In terms of people living off of our home planet it seems to me that we could increase the population much faster in space stations and lunar bases than we would be able to do so on Mars.

If I were a billionaire space tech guy, I'd be working toward O'neil cylinders instead of Mars colonization.

I'm not a space scientist or an engineer, though. Or a billionaire, sadly enough.


> If I were a billionaire space tech guy, I'd be working toward O'neil cylinders instead of Mars colonization.

While I agree with you in the longer term, I don’t think we’re even close to ready to build O'Neill cylinders. First thing I’d go for would be a lunar colony. Lots of useful resources, relatively short trip home in emergencies, a way to get experience working in real vacuum, and non-rocket launch systems could already be built there with current tech.

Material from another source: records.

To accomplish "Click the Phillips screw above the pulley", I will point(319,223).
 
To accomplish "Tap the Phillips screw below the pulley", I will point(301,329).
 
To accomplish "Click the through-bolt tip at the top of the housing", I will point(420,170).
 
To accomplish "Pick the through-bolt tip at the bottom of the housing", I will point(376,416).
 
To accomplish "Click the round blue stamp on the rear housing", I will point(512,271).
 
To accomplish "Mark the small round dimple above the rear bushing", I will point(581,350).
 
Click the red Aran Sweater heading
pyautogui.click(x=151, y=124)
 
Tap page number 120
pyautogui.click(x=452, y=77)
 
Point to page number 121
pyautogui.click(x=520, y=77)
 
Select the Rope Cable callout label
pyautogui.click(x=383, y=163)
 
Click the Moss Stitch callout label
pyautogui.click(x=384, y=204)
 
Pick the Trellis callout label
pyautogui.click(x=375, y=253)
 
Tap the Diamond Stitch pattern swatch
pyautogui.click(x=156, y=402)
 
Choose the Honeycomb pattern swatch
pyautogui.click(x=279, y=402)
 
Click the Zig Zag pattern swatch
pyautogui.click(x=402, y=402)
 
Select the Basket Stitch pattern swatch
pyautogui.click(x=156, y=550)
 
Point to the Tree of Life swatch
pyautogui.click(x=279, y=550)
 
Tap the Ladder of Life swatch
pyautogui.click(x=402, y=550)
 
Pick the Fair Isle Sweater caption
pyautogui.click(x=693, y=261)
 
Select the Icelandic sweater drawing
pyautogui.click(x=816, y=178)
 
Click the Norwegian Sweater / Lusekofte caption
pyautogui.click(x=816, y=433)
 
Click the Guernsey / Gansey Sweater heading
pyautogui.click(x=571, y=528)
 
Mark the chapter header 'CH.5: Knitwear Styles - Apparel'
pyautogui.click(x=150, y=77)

It's just you. There may be various reasons for a civilization to leave its planetary system. Its host star may be dying and turning into red giant. A nearby star may be close to going supernova or hypernova. The civilization may send its own space explorers on a passing by free-floating planet. For example, if the civilization's scientists determine that there is a hypervelocity free-floating planet passing through their Oort cloud and heading to a nearby star, they may send their machines to ride the free-floating planet to that star to study it. Why would not they catch a ride when an opportunity presents itself?


> I propose that extraterrestrial civilizations may use free-floating planets as interstellar transportation to reach, explore and colonize planetary systems

If you can muster enough energy to accelerate a planet, you probably don't need a planet for migration in the first place.

Also, the planets would get cold during the journey. Very cold. You'd better pack a load of welding kits for the brass monkeys.


>> ...but there's no practical reason to migrate.

The Puppeteers took 5 planets with them when they found out about the galactic core explosion. It honestly sounds like the guy who wrote this just finished Niven's known space series.


Historically, on Earth, populations have migrated when they were at risk of being exterminated by an enemy.

Some like to think advanced civilizations would not be so brutal, but I'm unconvinced.


> there's no practical reason to migrate

Nearby star going supernova?


Not unless you’re orbiting the supernova-ing star. It’s easier to put a big thin metal sheet between your planet and the exploding star to block the radiation, than to evacuate a billion people.


This strikes me as someone that wanted to invent a new acronym. :/


Rant: smart-people daydreaming while bad-people manipulate the less fortunate is all I see here.


How exactly does this research prevent you from fighting against bad people?


You forgot to say "bah humbug"

Humanity is capable of doing more than one thing at a time.